Texto elegido:
Por Juan Manuel Quiroga

Mucho tiempo pasó desde la última vez que Independiente Rivadavia jugó una promoción para ascender a Primera División. En el año 2000 La Lepra perdió 2-0 en el global ante Los Andes y se quedó afuera en octavos de final. 19 años después, el equipo del Parque no quiere pasar desapercibido y va por el sueño de todo el pueblo Leproso que es el ascenso.

Independiente Rivadavia volvió a esta categoría en el año 2007. Desde ahí, siempre peleó para no descender. Los planteles eran caros y estaban llenos de figuras, pero el resultado siempre era el mismo. La Lepra era un grande dormido que finalmente se despertó, luego de 12 años, para ilusionar a toda la gente que año tras año acompañó a los diversos equipos más allá de los resultados.

Datos proporcionados:
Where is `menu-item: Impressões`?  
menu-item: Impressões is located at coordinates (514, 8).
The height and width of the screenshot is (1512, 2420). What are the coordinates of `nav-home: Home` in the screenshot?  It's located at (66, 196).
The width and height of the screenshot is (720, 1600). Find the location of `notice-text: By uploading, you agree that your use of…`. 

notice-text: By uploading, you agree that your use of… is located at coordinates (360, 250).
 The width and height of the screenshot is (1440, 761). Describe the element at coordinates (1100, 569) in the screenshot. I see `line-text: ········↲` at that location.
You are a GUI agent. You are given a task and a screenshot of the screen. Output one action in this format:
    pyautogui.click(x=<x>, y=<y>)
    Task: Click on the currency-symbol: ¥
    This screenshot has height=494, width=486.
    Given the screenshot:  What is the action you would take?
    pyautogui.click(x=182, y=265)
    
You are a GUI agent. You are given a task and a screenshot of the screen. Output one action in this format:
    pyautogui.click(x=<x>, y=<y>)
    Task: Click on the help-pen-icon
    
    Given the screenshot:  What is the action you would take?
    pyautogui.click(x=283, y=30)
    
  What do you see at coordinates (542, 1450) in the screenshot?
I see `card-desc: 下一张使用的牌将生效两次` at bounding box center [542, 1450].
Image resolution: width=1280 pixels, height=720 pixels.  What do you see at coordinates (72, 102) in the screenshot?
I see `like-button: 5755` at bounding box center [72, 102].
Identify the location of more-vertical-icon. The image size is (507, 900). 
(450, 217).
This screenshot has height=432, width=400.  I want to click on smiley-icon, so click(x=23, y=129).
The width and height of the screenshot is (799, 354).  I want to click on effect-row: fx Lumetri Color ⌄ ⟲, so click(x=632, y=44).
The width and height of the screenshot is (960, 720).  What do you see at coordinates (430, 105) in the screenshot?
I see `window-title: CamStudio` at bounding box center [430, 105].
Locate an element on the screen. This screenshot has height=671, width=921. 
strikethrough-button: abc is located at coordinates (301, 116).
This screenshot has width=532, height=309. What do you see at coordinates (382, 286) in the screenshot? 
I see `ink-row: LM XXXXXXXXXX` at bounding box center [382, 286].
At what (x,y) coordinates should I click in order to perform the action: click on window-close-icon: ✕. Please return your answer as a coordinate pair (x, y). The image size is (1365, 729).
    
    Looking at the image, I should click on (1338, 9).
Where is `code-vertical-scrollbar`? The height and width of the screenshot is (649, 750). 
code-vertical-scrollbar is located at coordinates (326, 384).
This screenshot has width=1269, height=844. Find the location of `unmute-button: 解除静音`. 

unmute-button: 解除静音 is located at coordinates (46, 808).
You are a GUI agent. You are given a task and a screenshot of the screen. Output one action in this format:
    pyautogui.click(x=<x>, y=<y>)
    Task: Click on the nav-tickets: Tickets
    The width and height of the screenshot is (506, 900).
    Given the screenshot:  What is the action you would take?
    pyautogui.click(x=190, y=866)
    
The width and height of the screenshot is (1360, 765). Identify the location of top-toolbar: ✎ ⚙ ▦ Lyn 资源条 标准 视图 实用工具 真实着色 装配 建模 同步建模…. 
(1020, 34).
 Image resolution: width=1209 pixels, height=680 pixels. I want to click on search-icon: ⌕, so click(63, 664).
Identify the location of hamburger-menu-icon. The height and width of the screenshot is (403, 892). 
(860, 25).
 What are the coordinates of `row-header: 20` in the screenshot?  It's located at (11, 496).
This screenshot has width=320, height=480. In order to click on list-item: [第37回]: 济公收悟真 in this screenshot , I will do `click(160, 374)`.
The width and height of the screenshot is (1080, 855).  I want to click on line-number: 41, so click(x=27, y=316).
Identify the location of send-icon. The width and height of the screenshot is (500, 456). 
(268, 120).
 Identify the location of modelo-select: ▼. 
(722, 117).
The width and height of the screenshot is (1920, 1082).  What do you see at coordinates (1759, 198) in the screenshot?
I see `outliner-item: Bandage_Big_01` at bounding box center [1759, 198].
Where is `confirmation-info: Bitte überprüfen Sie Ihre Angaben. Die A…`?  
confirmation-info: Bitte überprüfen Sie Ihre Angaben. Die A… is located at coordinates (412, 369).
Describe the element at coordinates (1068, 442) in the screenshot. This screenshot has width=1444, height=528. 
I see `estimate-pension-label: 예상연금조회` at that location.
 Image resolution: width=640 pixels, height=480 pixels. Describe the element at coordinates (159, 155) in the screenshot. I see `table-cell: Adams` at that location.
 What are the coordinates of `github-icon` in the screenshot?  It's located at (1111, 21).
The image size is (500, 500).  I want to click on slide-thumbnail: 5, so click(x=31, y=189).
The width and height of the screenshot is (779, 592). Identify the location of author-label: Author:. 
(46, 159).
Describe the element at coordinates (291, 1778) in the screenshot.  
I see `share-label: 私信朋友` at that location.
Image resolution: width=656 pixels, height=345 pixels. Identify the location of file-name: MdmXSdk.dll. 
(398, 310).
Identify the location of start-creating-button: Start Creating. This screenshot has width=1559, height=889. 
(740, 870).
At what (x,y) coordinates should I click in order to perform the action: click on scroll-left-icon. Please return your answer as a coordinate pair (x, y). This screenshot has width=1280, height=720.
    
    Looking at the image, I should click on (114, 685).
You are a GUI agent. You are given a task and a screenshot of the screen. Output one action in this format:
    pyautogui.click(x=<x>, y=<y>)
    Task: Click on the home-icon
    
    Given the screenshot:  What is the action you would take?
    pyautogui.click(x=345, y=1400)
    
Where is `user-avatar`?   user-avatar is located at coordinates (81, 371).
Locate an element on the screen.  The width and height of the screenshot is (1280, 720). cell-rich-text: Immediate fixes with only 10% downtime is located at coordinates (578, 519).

Orden de trabajo 1: Vuelve a escribir, sin cambiar nada, el pedazo del texto sobre Independiente Rivadavia que empieza en "Mucho tiempo pasó" y termina en "es el ascenso.".
Orden de trabajo 2: Pasa al inglés esta oración del texto sobre Independiente Rivadavia: "Los planteles eran caros y estaban llenos de figuras, pero el resultado siempre era el mismo."
Orden de trabajo 3: Escribe lo que sigue del texto sobre Independiente Rivadavia y su lucha por el ascenso, empezando después de su última oración.

Respuesta escrita 1:
Mucho tiempo pasó desde la última vez que Independiente Rivadavia jugó una promoción para ascender a Primera División. En el año 2000 La Lepra perdió 2-0 en el global ante Los Andes y se quedó afuera en octavos de final. 19 años después, el equipo del Parque no quiere pasar desapercibido y va por el sueño de todo el pueblo Leproso que es el ascenso.

Respuesta escrita 2: The squads were expensive and full of star players, but the result was always the same.

Respuesta escrita 3:
Gabriel Gómez se ganó a la gente ni bien llegó. El entrenador agarró al club prácticamente descendido a mitad del 2018 y lo salvó en la última fecha frente a Santamarina en el Gargantini. Con perfil bajo y con mucho trabajo, el técnico fue convenciendo a la gente y a los jugadores que este club está para más y tiene que pelear bien arriba. 

La Lepra estuvo casi todo el torneo en puestos de reducido y en la última fecha ratificó el lugar empatando con Atlético de Rafaela en casa. Ahora el Azul tiene la posibilidad de jugar un reducido para ascender, sacarse la mochila de ser un equipo que siempre mira para abajo y empezar a soñar con jugar en primera.